— START —

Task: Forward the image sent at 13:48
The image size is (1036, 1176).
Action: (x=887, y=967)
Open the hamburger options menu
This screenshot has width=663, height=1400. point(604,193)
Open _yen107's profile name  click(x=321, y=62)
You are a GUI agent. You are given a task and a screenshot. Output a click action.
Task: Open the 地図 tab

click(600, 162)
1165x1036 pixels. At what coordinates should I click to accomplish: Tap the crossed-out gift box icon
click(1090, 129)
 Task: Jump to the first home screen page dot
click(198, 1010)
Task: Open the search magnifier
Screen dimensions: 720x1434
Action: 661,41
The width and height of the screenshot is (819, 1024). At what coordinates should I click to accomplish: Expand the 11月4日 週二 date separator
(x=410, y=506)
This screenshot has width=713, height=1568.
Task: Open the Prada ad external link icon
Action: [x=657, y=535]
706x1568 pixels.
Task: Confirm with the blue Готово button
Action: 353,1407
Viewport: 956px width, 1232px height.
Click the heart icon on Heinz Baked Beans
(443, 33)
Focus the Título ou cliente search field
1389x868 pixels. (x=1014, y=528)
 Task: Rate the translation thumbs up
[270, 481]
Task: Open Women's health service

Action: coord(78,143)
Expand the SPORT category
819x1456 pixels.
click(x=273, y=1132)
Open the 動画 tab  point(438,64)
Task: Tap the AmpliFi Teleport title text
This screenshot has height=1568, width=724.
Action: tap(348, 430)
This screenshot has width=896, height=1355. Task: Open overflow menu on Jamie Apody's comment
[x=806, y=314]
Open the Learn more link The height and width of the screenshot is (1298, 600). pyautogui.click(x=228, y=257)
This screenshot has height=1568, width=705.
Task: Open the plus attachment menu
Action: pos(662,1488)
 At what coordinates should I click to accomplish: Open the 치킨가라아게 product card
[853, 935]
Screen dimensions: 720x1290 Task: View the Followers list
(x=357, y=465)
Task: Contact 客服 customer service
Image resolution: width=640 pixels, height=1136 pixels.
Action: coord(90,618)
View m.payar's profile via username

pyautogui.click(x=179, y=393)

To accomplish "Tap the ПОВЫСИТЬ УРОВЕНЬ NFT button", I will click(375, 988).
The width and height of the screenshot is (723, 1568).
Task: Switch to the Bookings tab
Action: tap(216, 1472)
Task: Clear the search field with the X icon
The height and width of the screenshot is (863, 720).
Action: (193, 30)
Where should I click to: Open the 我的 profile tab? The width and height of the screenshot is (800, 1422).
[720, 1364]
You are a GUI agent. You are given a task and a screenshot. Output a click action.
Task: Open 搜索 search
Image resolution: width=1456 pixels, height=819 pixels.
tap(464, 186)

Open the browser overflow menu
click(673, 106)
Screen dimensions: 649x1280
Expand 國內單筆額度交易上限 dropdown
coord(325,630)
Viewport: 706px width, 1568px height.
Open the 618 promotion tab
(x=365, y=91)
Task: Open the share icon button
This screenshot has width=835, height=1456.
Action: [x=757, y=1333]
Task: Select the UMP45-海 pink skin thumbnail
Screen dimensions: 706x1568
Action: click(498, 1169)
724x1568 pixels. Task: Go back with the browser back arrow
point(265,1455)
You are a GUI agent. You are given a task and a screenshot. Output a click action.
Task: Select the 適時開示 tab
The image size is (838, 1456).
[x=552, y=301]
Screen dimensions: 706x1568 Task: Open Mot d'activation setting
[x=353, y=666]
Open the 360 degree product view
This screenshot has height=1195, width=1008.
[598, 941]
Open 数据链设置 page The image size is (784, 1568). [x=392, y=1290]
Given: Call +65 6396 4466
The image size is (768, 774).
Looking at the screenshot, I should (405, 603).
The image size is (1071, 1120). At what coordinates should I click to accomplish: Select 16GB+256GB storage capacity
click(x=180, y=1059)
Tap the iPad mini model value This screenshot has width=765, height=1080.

— END —

Output the entire material above verbatim, line for line.

Task: Forward the image sent at 13:48
The image size is (1036, 1176).
Action: (x=887, y=967)
Open the hamburger options menu
This screenshot has width=663, height=1400. point(604,193)
Open _yen107's profile name  click(x=321, y=62)
You are a GUI agent. You are given a task and a screenshot. Output a click action.
Task: Open the 地図 tab

click(600, 162)
1165x1036 pixels. At what coordinates should I click to accomplish: Tap the crossed-out gift box icon
click(1090, 129)
 Task: Jump to the first home screen page dot
click(198, 1010)
Task: Open the search magnifier
Screen dimensions: 720x1434
Action: 661,41
The width and height of the screenshot is (819, 1024). At what coordinates should I click to accomplish: Expand the 11月4日 週二 date separator
(x=410, y=506)
This screenshot has width=713, height=1568.
Task: Open the Prada ad external link icon
Action: [x=657, y=535]
706x1568 pixels.
Task: Confirm with the blue Готово button
Action: 353,1407
Viewport: 956px width, 1232px height.
Click the heart icon on Heinz Baked Beans
(443, 33)
Focus the Título ou cliente search field
1389x868 pixels. (x=1014, y=528)
 Task: Rate the translation thumbs up
[270, 481]
Task: Open Women's health service

Action: coord(78,143)
Expand the SPORT category
819x1456 pixels.
click(x=273, y=1132)
Open the 動画 tab  point(438,64)
Task: Tap the AmpliFi Teleport title text
This screenshot has height=1568, width=724.
Action: tap(348, 430)
This screenshot has width=896, height=1355. Task: Open overflow menu on Jamie Apody's comment
[x=806, y=314]
Open the Learn more link The height and width of the screenshot is (1298, 600). pyautogui.click(x=228, y=257)
This screenshot has height=1568, width=705.
Task: Open the plus attachment menu
Action: pos(662,1488)
 At what coordinates should I click to accomplish: Open the 치킨가라아게 product card
[853, 935]
Screen dimensions: 720x1290 Task: View the Followers list
(x=357, y=465)
Task: Contact 客服 customer service
Image resolution: width=640 pixels, height=1136 pixels.
Action: coord(90,618)
View m.payar's profile via username

pyautogui.click(x=179, y=393)

To accomplish "Tap the ПОВЫСИТЬ УРОВЕНЬ NFT button", I will click(375, 988).
The width and height of the screenshot is (723, 1568).
Task: Switch to the Bookings tab
Action: tap(216, 1472)
Task: Clear the search field with the X icon
The height and width of the screenshot is (863, 720).
Action: (193, 30)
Where should I click to: Open the 我的 profile tab? The width and height of the screenshot is (800, 1422).
[720, 1364]
You are a GUI agent. You are given a task and a screenshot. Output a click action.
Task: Open 搜索 search
Image resolution: width=1456 pixels, height=819 pixels.
tap(464, 186)

Open the browser overflow menu
click(673, 106)
Screen dimensions: 649x1280
Expand 國內單筆額度交易上限 dropdown
coord(325,630)
Viewport: 706px width, 1568px height.
Open the 618 promotion tab
(x=365, y=91)
Task: Open the share icon button
This screenshot has width=835, height=1456.
Action: [x=757, y=1333]
Task: Select the UMP45-海 pink skin thumbnail
Screen dimensions: 706x1568
Action: click(498, 1169)
724x1568 pixels. Task: Go back with the browser back arrow
point(265,1455)
You are a GUI agent. You are given a task and a screenshot. Output a click action.
Task: Select the 適時開示 tab
The image size is (838, 1456).
[x=552, y=301]
Screen dimensions: 706x1568 Task: Open Mot d'activation setting
[x=353, y=666]
Open the 360 degree product view
This screenshot has height=1195, width=1008.
[598, 941]
Open 数据链设置 page The image size is (784, 1568). [x=392, y=1290]
Given: Call +65 6396 4466
The image size is (768, 774).
Looking at the screenshot, I should (405, 603).
The image size is (1071, 1120). At what coordinates should I click to accomplish: Select 16GB+256GB storage capacity
click(x=180, y=1059)
Tap the iPad mini model value This screenshot has width=765, height=1080.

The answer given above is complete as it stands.